Risks if Remittances Become Less
Should Gulf countries lose their jobs, there would be reduced income among families. There will be reduced sales and construction activities. The real estate industry, whose costs are very high due to remittance cash, may collapse completely. The educated youth will find it hard to secure employment due to the lack of industries created by economic inefficiency. States could experience increased unemployment, rural poverty, and other social challenges, including domestic issues within the country. Even a reduction of just 10-20% would cause a loss of millions of dollars in the area.
The Remittance Conundrum in Kerala
Kerala provides the best instance. Following the oil bonanza in the 1970s, thousands of Malayali migrated to the Gulf countries. Remittances have escalated beyond ₹2 lakh crore in recent years, and even managed to reduce 70% of the state’s debt within a single year. Nevertheless, owing to the coronavirus pandemic, most of them were forced to come back home. There was a sharp fall in remittance flows. The economy of the state has slowed down, and unemployment has risen. Gulf-financed houses remained vacant, and consumption fell. Even today, despite the state’s high literacy rate, the region hasn’t transformed its educated youth into factories or technology centers but awaits the next remittance wave from the Gulf countries.
Rural Dependence on Remittances in Tamil Nadu
Tamil Nadu also contributes significantly to the number of workers who go abroad for construction work and services in the Gulf region.

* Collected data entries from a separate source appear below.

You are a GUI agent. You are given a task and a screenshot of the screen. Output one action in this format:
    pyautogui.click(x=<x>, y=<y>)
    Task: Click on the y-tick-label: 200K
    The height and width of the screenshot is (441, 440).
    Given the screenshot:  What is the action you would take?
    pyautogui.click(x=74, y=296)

The income generated by this flow goes into maintaining coastal and rural villages with poor agricultural earnings. Over the last decade, Tamil Nadu’s contribution to India’s total remittances has remained significant; however, due to a preference shown to citizens of Gulf states by employers there, the number of blue-collar workers migrating there has declined.

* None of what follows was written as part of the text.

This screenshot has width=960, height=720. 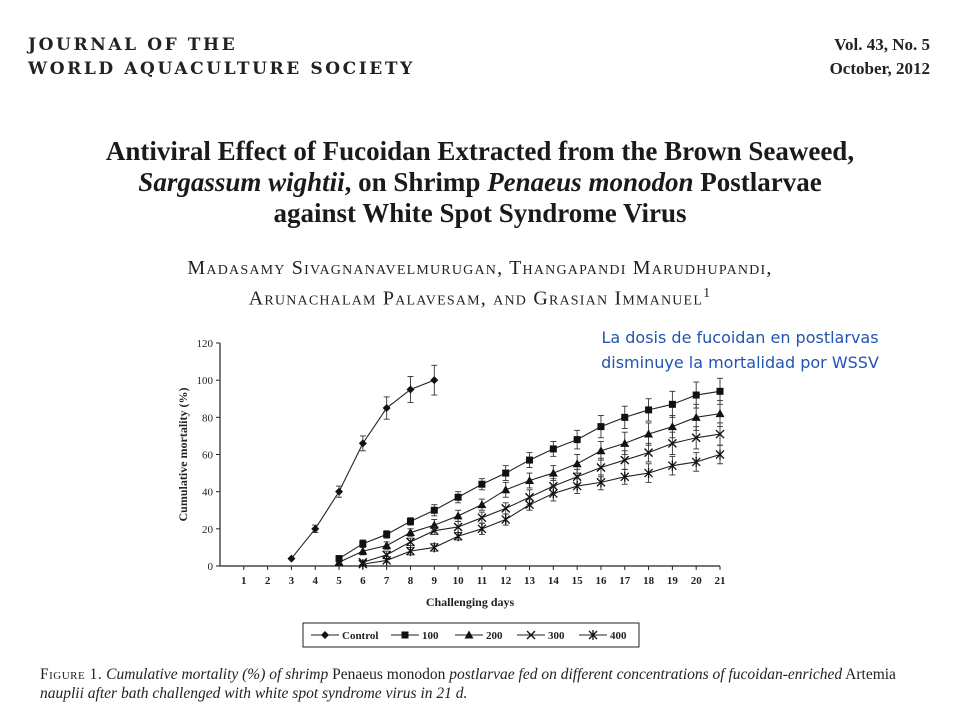 I want to click on title-mid: , on Shrimp, so click(x=416, y=182).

Whenever there was a drop in oil prices or delays in construction work, individuals from areas like Ramanathapuram and Toothukudi faced a reduction in their income levels, forcing them to close up shop and either move to cities or engage in low-income jobs. Unlike Kerala, Tamil Nadu does have industries. However, they cannot compensate for a fall in Gulf flows.
Consequences:
The impact will affect not only financial resources but also aspirations.
- Children’s education, marriages, and healthcare will be affected.

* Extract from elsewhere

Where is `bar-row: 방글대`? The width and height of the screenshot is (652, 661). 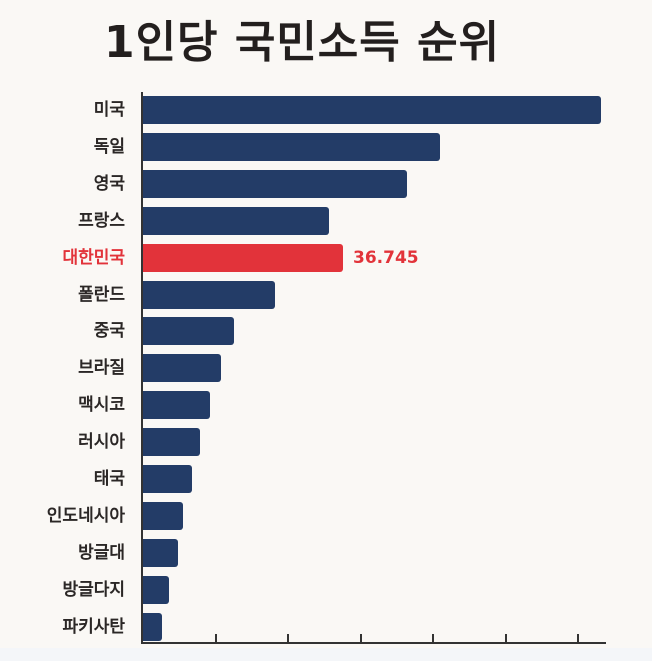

- State requirements for central assistance may become common, leading to increased expenditure pressure on the Indian budget.
- In the long run, it highlights that South India has lost an opportunity to invest in remittance earnings towards genuine economic development and skill-building initiatives.
Modi govt’s short-sighted policies leave the south at risk:
The Modi administration cannot absolve itself of all responsibilities here. It has prioritized diplomatic engagements and rescue efforts whenever any crisis has arisen, but lacked any concrete long-term approach towards the welfare of the expatriate workers. No concrete policy exists for skill training of Gulf-bound workers and the creation of employment opportunities at home to reduce migration. Manufacturing facilities and ease of business within the Southern states are inadequate due to regulatory bottlenecks and union conflicts.
Despite having successful foreign policies with Gulf nations, which have resulted in commercial ventures, the Modi-led government did nothing to ensure safety against any job loss, and “Saudization” laws faced by the expatriates. Rather than pressuring states to utilize remittances to generate industrial and entrepreneurial units, the Centre is looking at this as a temporary source of revenue generation.
The remittances from the Gulf have been very beneficial for South India, but a high degree of dependency could be quite perilous. Action is required immediately from the states and the central government to generate employment opportunities locally, enhance skill development, and decrease dependency on external sources.